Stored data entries
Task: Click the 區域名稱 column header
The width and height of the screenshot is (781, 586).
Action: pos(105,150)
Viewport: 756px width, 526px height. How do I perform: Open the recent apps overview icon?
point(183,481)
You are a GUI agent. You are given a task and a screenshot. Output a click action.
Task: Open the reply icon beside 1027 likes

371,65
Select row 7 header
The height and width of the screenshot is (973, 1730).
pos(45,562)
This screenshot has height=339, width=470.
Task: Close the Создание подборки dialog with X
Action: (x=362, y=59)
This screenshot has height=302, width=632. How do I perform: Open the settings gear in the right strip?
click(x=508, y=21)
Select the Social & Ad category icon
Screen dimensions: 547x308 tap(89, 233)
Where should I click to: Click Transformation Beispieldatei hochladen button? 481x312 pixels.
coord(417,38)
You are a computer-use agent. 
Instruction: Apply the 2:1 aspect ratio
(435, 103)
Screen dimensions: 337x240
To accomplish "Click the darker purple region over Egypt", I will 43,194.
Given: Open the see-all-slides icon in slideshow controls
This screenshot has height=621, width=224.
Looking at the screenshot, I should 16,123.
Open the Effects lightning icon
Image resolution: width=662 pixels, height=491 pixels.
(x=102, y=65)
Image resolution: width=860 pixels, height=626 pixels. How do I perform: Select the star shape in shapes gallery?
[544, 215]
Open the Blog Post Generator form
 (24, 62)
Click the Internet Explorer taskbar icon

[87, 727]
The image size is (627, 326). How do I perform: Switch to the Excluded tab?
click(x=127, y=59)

What to produce: Extract all of the data above and output it character for character.

Exercise result:
Task: Click the 區域名稱 column header
The width and height of the screenshot is (781, 586).
Action: pos(105,150)
Viewport: 756px width, 526px height. How do I perform: Open the recent apps overview icon?
point(183,481)
You are a GUI agent. You are given a task and a screenshot. Output a click action.
Task: Open the reply icon beside 1027 likes

371,65
Select row 7 header
The height and width of the screenshot is (973, 1730).
pos(45,562)
This screenshot has height=339, width=470.
Task: Close the Создание подборки dialog with X
Action: (x=362, y=59)
This screenshot has height=302, width=632. How do I perform: Open the settings gear in the right strip?
click(x=508, y=21)
Select the Social & Ad category icon
Screen dimensions: 547x308 tap(89, 233)
Where should I click to: Click Transformation Beispieldatei hochladen button? 481x312 pixels.
coord(417,38)
You are a computer-use agent. 
Instruction: Apply the 2:1 aspect ratio
(435, 103)
Screen dimensions: 337x240
To accomplish "Click the darker purple region over Egypt", I will 43,194.
Given: Open the see-all-slides icon in slideshow controls
This screenshot has height=621, width=224.
Looking at the screenshot, I should 16,123.
Open the Effects lightning icon
Image resolution: width=662 pixels, height=491 pixels.
(x=102, y=65)
Image resolution: width=860 pixels, height=626 pixels. How do I perform: Select the star shape in shapes gallery?
[544, 215]
Open the Blog Post Generator form
 (24, 62)
Click the Internet Explorer taskbar icon

[87, 727]
The image size is (627, 326). How do I perform: Switch to the Excluded tab?
click(x=127, y=59)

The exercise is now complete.